I’m F*cking Amazing, by Anoushka Warden
Designed by Emily Mahon, painting by Nancy McKie, lettering by Lynn Buckley
Some people laugh hardest when a joke speaks directly to their lived experience; others crack up when confronted with something absurd and unfamiliar. I often fall into the latter category. I have not yet read this book, and I cannot explain why this supremely confident title is paired with a painting of these decidedly unimpressed fish. But every time I look at it, I laugh, and I celebrate its audacity.
Parasol Against the Axe, by Helen Oyeyemi
Designed by Grace Han
In many instances, displaying the same object that’s already announced in a book’s title comes off as repetitive or lazy. Here, the parasol is used to parry with a word other than its official counterpart. Rendered with clashing colors against patterns that seem deliberately designed to produce headaches, the parasol drawing joins its written counterpart as the point of entry into the story’s hall of mirrors.

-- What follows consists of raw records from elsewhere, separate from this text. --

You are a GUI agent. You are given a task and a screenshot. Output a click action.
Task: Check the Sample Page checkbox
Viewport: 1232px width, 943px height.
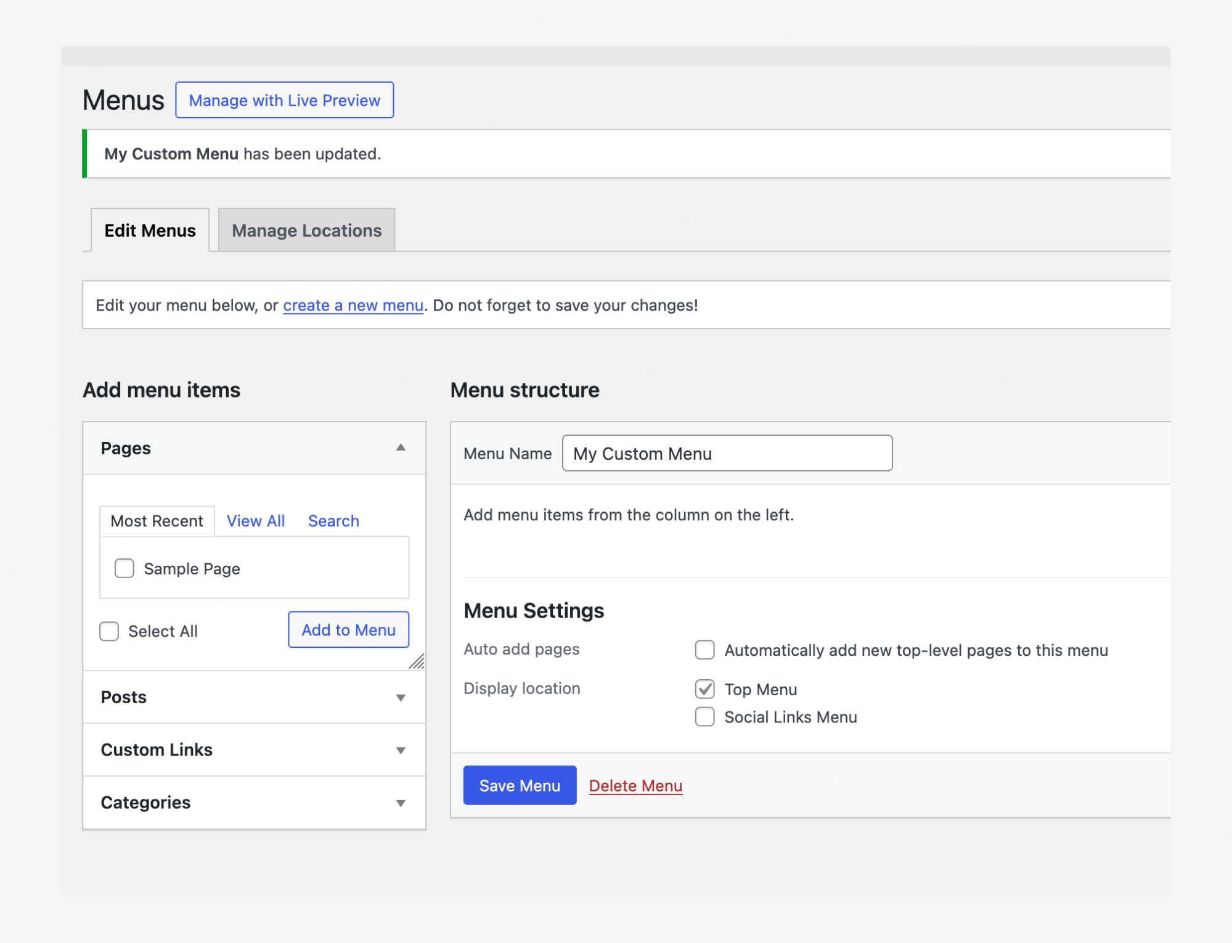point(123,568)
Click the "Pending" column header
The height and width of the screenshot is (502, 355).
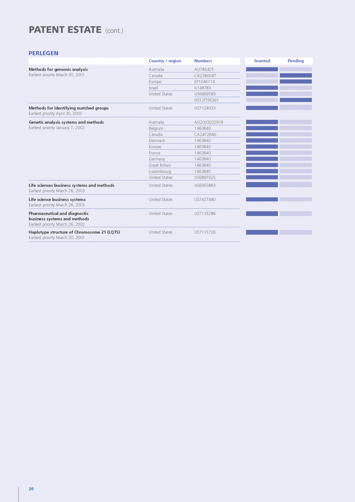[295, 61]
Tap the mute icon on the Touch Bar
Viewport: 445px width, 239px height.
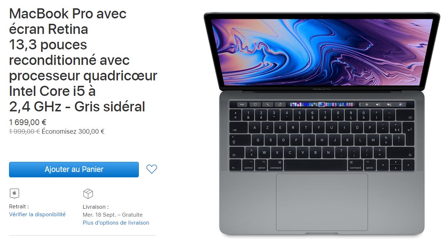pos(389,105)
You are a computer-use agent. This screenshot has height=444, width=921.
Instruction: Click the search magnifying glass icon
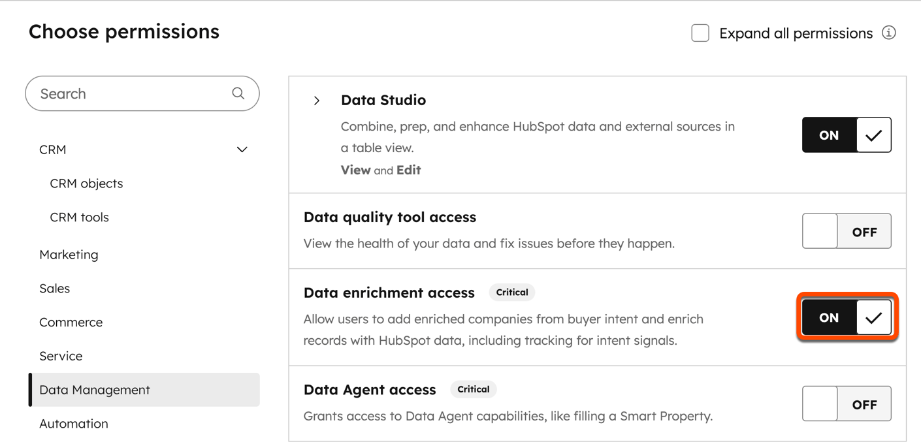coord(238,93)
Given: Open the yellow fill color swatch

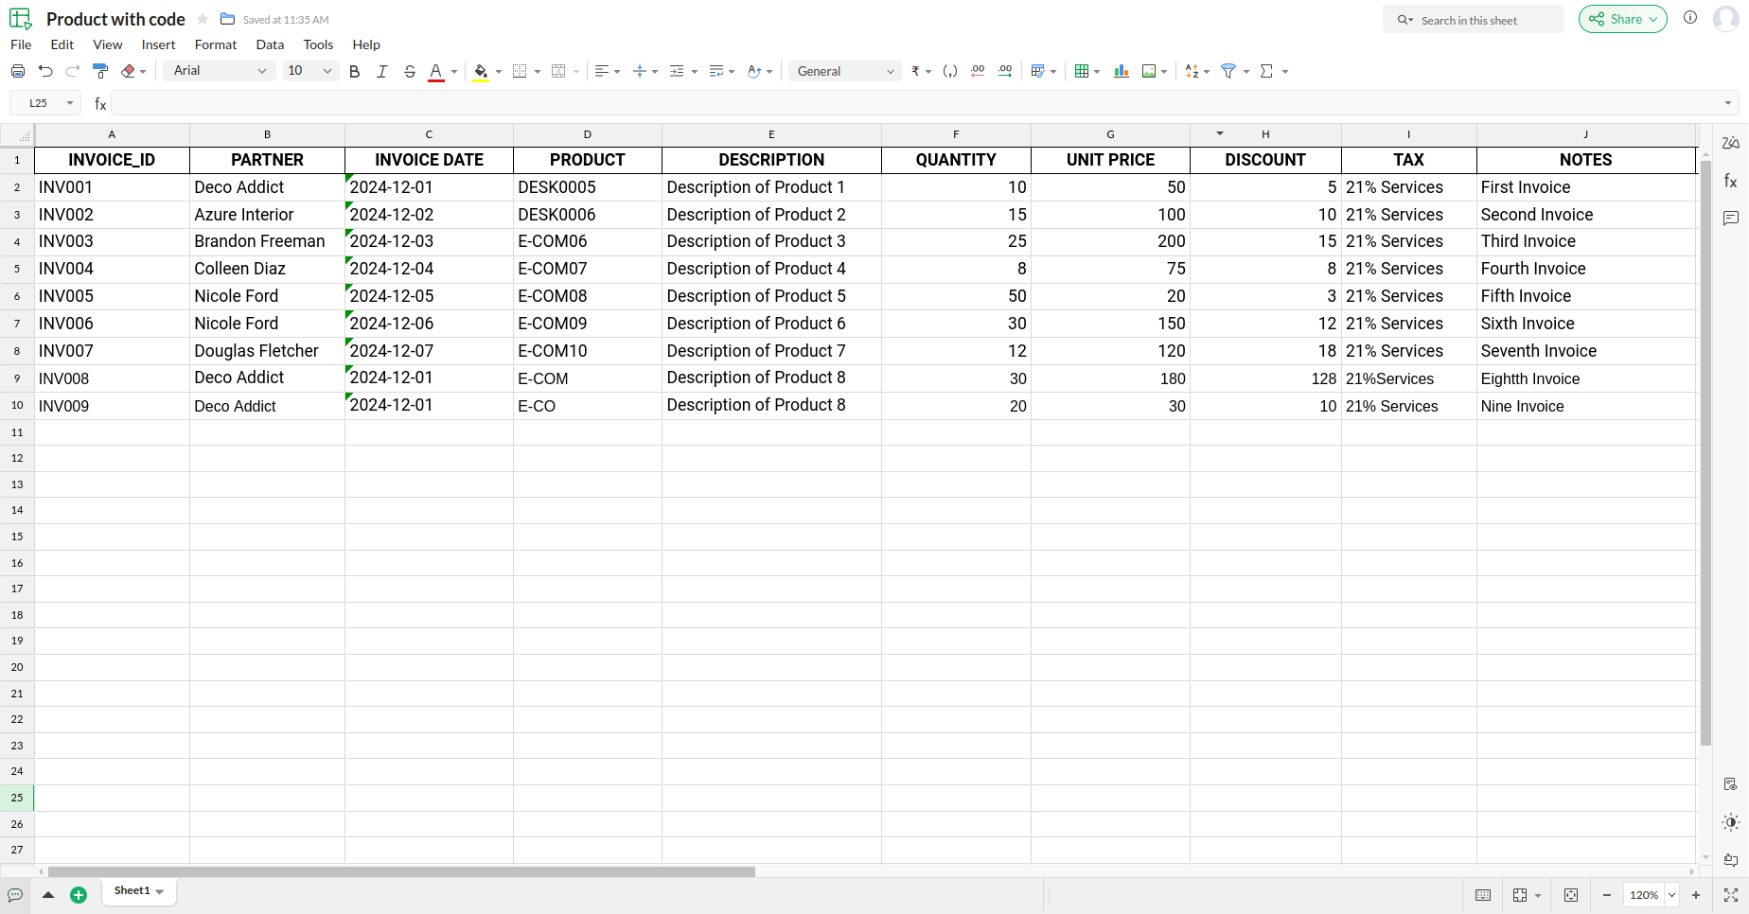Looking at the screenshot, I should pos(481,71).
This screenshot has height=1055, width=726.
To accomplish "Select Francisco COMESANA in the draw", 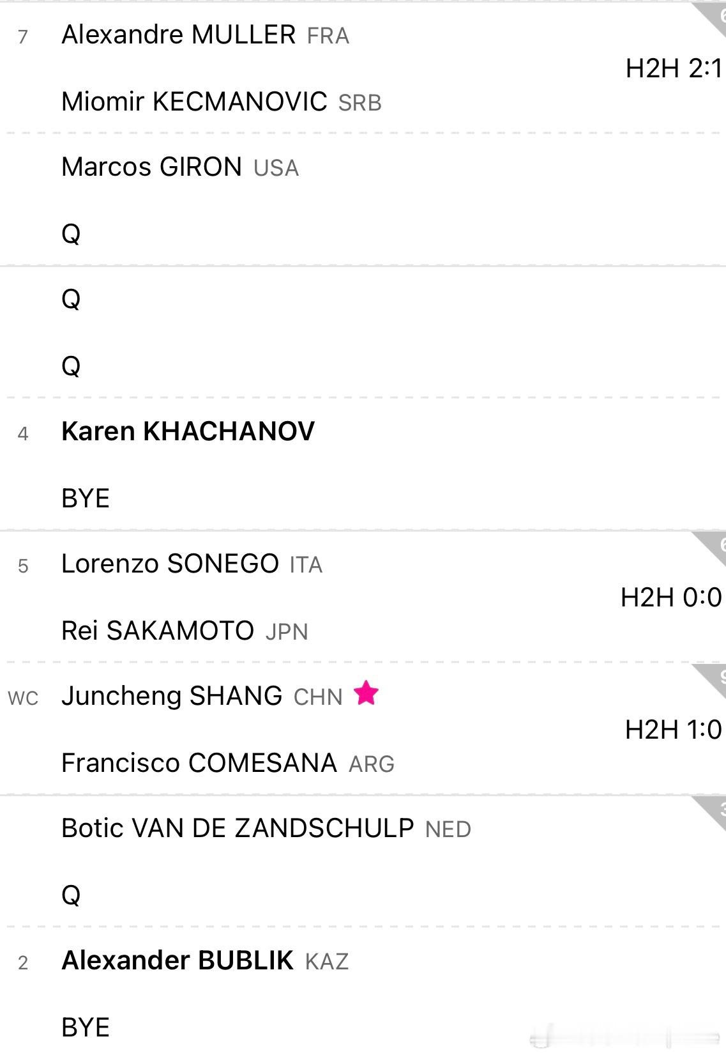I will 199,763.
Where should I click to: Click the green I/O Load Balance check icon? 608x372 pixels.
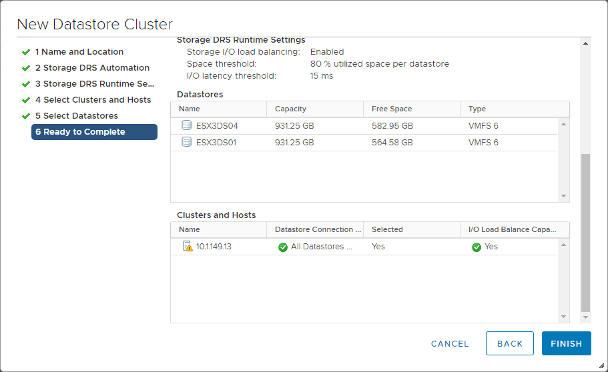point(477,247)
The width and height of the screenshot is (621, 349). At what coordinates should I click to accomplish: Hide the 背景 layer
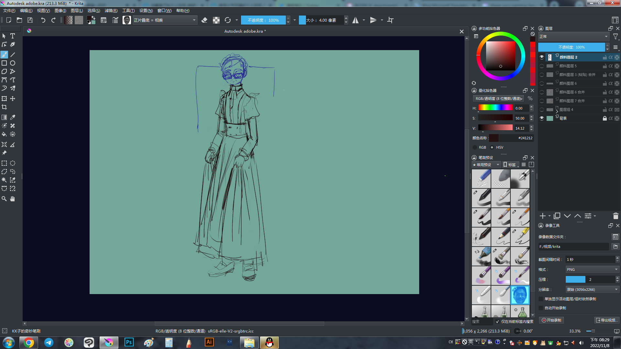[542, 118]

Ghostroots, by ’Pemi Aguda
Designed by Sarahmay Wilkinson, illustrated by Day Brièrre
In waking life, confronting multiple questions at once is often deeply unpleasant. In art, it’s thrilling. This cover provides no clues to why this lamb is bleeding from the neck, or to whether its gaze is an invitation, an indictment or something more sinister. If the book’s title and the purposeful contraction and expansion of its typography suggest that supernatural forces may be grounded in real-life horrors, we’re encouraged to embrace that discomfort. The thoughtfulness of the whole package ensures that we do.
There’s Always This Year, by Hanif Abdurraqib
Designed by Tyler Comrie and Greg Mollica; photo by Matt Eich
The conversation that this photo is having with this book’s title and subtitle covers considerable ground with economy and speed. While capturing an afternoon pickup game and a kid who could just as likely be a player as a spectator, the design toys with the “ascension” in the book’s subtitle in more ways than one.
Love Junkie, by Robert Plunket
Designed by Oliver Munday
In which a single, unmistakable part of the body becomes the whole of the party. The choice to strip away any other identifiable human components allows this cover to democratize the possibility of loving yourself, regardless of who you are or what kind of affirmation you need to feel like a human, albeit one stranded on a compromised planet. In accomplishing this task, the design invites an arguably niche novel to engage with anyone and everyone — a trick that most humans still struggle to pull off.